May 14

A selection of our favourite, classic programming quotes from the some of the industries biggest names.

We should forget about small efficiencies, say about 97% of the time: premature optimization is the root of all evil
- C. A. R. Hoare

Walking on water and developing software from a specification are easy if both are frozen
- Edward V Berard

It always takes longer than you expect, even when you take into account Hofstadter’s Law.
- Hofstadter’s Law

Some people, when confronted with a problem, think “I know, I’ll use regular expressions.” Now they have two problems
- Jamie Zawinski

Debugging is twice as hard as writing the code in the first place. Therefore, if you write the code as cleverly as possible, you are, by definition, not smart enough to debug it.
- Brian Kernighan

Measuring programming progress by lines of code is like measuring aircraft building progress by weight.
- Bill Gates

PHP is a minor evil perpetrated and created by incompetent amateurs, whereas Perl is a great and insidious evil, perpetrated by skilled but perverted professionals.
- Jon Ribbens

On two occasions I have been asked, ‘Pray, Mr. Babbage, if you put into the machine wrong figures, will the right answers come out?’ I am not able rightly to apprehend the kind of confusion of ideas that could provoke such a question.”
- Charles Babbage

Always code as if the guy who ends up maintaining your code will be a violent psychopath who knows where you live.
- Rick Osborne

Programming today is a race between software engineers striving to build bigger and better idiot-proof programs, and the Universe trying to produce bigger and better idiots.

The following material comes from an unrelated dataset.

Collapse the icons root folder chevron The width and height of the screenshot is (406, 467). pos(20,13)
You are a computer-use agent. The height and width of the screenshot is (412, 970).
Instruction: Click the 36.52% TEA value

So far, the Universe is winning.
- Rich Cook

I don’t care if it works on your machine! We are not shipping your machine!
- Ovidiu Platon

I have always wished for my computer to be as easy to use as my telephone; my wish has come true because I can no longer figure out how to use my telephone.
- Bjarne Stroustrup

A computer lets you make more mistakes faster than any other invention in human history, with the possible exceptions of handguns and tequila.
- Mitch Ratcliffe

If debugging is the process of removing software bugs, then programming must be the process of putting them in.
- E. W. Dijkstra

It is practically impossible to teach good programming style to students that have had prior exposure to BASIC. As potential programmers, they are mentally mutilated beyond hope of regeneration.
- E. W. Dijkstra

In theory, theory and practice are the same. In practice, they’re not.
- Yoggi Berra

Two things are infinite: the universe and human stupidity; and I’m not sure about the universe.
- Albert Einstein

Perl – The only language that looks the same before and after RSA encryption.
- Keith Bostic

I love deadlines. I like the whooshing sound they make as they fly by.
- Douglas Adams

Saying that Java is good because it works on all platforms is like saying anal sex is good because it works on all genders
- Unknown

XML is like violence – if it doesn’t solve your problems, you are not using enough of it.
- Unknown

Einstein argued that there must be simplified explanations of nature, because God is not capricious or arbitrary. No such faith comforts the software engineer.
- Fred Brooks

Do you know any other classics?  Please share them with us in the comments, we’d love to hear them! If you enoyed this post, please consider sharing it with your friends on Digg, Twitter, Facebook or Delicious!  Thanks for reading!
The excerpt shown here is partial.